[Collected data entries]
•••••

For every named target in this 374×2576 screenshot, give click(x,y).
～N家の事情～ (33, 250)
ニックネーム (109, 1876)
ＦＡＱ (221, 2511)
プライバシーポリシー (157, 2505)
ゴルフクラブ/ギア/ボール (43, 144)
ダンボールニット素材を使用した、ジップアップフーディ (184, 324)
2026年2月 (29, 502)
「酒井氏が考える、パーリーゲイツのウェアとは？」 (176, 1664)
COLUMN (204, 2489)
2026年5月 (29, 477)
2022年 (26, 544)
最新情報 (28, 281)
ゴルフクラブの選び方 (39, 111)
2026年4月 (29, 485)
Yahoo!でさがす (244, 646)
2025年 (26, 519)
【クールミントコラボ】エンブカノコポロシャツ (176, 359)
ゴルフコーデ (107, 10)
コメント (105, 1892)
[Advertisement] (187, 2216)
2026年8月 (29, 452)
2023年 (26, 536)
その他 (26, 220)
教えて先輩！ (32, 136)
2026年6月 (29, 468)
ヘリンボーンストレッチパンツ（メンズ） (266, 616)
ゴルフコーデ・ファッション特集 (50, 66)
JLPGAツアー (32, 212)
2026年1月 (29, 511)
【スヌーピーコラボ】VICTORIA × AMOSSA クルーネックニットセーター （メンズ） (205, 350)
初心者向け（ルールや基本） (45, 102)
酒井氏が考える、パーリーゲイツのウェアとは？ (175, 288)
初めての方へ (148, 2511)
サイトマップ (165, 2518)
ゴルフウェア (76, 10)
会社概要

•••••

## Problem requirements:
Taking the entries above, write out exactly the lines starting with the line containing "プライバシーポリシー (157, 2505)" and going on through the line containing "その他 (26, 220)", both included, and nothing else.

## Output:
プライバシーポリシー (157, 2505)
ゴルフクラブ/ギア/ボール (43, 144)
ダンボールニット素材を使用した、ジップアップフーディ (184, 324)
2026年2月 (29, 502)
「酒井氏が考える、パーリーゲイツのウェアとは？」 (176, 1664)
COLUMN (204, 2489)
2026年5月 (29, 477)
2022年 (26, 544)
最新情報 (28, 281)
ゴルフクラブの選び方 (39, 111)
2026年4月 (29, 485)
Yahoo!でさがす (244, 646)
2025年 (26, 519)
【クールミントコラボ】エンブカノコポロシャツ (176, 359)
ゴルフコーデ (107, 10)
コメント (105, 1892)
[Advertisement] (187, 2216)
2026年8月 (29, 452)
2023年 (26, 536)
その他 (26, 220)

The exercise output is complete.